Mount an Azure Data Lake Storage Gen2 filesystem to DBFS using a service principal and OAuth 2.0:

  • Mounting the data lake storage to an existing cluster is a one-time operation. From that point forward, the mount point can be accessed as if the file was in DBFS.
    • DBFS is Databricks File System, which is blob storage that comes preconfigured with your Databricks workspace and can be accessed by a pre-defined mount point.
Shows some simple python code that shows what it looks like to read mounted storage
  • All users in the Databricks workspace that the storage is mounted to will have access to that mount point, and thus the data lake. If you have granular security requirements in the data lake, this is likely not the option for you.

Use a service principal directly:

  • Allows you to directly access the data lake without mounting. This is set in the spark session at the notebook level.
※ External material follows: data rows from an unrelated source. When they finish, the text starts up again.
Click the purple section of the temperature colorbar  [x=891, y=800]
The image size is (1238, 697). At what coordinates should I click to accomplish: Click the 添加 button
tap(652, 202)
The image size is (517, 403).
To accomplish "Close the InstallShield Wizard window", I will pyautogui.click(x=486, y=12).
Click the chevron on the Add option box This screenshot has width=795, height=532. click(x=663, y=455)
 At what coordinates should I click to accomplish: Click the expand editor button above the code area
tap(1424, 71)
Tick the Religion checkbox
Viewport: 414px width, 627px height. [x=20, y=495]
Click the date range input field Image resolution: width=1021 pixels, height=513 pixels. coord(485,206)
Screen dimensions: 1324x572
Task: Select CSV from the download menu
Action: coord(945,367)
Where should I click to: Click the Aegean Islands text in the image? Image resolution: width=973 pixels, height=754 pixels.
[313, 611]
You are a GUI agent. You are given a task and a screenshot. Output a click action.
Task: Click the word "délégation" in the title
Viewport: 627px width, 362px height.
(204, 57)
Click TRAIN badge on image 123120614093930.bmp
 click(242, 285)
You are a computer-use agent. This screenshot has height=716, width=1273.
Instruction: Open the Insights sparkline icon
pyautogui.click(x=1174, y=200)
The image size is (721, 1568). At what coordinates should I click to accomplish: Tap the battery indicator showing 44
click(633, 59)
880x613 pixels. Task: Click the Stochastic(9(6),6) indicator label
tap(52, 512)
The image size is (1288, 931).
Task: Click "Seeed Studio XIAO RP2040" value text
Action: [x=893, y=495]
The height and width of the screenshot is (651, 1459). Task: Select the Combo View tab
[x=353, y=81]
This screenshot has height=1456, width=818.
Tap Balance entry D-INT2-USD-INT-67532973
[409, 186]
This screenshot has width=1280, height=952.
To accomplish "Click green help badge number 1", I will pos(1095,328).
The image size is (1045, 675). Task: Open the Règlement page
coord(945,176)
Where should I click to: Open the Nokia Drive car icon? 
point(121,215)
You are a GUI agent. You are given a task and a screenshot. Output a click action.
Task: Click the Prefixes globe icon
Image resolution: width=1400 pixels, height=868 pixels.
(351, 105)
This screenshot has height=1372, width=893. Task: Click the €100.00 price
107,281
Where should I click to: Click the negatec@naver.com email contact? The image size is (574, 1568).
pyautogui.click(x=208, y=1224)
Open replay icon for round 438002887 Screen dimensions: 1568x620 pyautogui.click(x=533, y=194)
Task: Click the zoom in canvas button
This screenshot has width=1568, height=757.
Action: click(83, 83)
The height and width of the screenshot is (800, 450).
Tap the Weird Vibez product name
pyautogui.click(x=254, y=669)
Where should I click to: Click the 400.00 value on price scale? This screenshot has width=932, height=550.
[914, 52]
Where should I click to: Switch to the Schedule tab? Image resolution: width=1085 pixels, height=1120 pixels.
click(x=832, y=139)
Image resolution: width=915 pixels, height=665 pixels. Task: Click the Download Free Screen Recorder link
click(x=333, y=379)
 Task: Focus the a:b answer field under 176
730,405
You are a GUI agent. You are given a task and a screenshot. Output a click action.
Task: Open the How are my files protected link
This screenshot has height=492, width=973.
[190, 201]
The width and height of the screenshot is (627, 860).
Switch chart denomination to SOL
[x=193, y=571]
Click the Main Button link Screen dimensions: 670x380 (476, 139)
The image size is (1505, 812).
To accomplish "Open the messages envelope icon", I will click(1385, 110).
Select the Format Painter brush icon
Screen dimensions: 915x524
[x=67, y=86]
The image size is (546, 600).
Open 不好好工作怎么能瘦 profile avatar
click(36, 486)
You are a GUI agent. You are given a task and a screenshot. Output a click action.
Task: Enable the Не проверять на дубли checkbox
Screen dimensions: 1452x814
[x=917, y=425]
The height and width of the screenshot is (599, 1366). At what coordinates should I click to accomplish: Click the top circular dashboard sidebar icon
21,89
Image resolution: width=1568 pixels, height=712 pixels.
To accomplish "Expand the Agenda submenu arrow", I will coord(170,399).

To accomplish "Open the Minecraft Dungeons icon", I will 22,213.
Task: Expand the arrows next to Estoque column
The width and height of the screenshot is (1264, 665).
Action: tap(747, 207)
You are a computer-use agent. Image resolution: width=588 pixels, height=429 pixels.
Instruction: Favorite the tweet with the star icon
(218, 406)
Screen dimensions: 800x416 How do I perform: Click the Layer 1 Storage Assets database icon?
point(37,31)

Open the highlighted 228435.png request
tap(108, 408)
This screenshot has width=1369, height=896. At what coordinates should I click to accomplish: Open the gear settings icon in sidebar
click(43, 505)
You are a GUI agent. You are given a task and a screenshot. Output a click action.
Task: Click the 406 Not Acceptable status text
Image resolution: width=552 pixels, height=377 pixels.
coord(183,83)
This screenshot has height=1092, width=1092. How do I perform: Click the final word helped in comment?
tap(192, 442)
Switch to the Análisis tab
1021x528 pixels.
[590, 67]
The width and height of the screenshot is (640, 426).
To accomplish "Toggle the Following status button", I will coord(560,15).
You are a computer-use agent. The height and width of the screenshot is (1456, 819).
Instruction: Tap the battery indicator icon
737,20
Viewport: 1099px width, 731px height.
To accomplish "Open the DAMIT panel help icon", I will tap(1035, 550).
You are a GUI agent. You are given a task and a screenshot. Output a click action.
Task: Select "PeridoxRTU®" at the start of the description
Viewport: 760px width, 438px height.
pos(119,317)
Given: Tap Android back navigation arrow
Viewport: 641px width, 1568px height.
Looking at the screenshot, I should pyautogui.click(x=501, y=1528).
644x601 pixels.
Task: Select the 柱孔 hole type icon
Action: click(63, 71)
Use the Azure Data Lake Storage Gen2 storage account access key directly:

  • This option is the most straightforward and requires you to run the command setting the data lake context at the start of every notebook session.
  • You will see in the documentation that Databricks Secrets are used when setting all of these configurations. This is a best practice. Please read this tip to learn more about Databricks Secrets.

Now, let's connect to the data lake! Start up your existing cluster so that it is ready when we are ready to run the code. If you do not have a cluster, create one.

To set the data lake context, create a new Python notebook and paste the following code into the first cell:

spark.conf.set(
  "fs.azure.account.key.<storage-account-name>.dfs.core.windows.net",
  ""
)

Replace '<storage-account-name>' with your storage account name.

In between the double quotes on the third line, we will be pasting in an access key for the storage account that we grab from Azure. Again, the best practice is to use Databricks secrets here, in which case your connection code should look something like this:

spark.conf.set(
  "fs.azure.account.key.<storage-account-name>.dfs.core.windows.net",
  dbutils.secrets.get(scope="<scope-name>",key="<storage-account-access-key-name>")
)

Navigate to your storage account in the Azure Portal and click on 'Access keys' under 'Settings'.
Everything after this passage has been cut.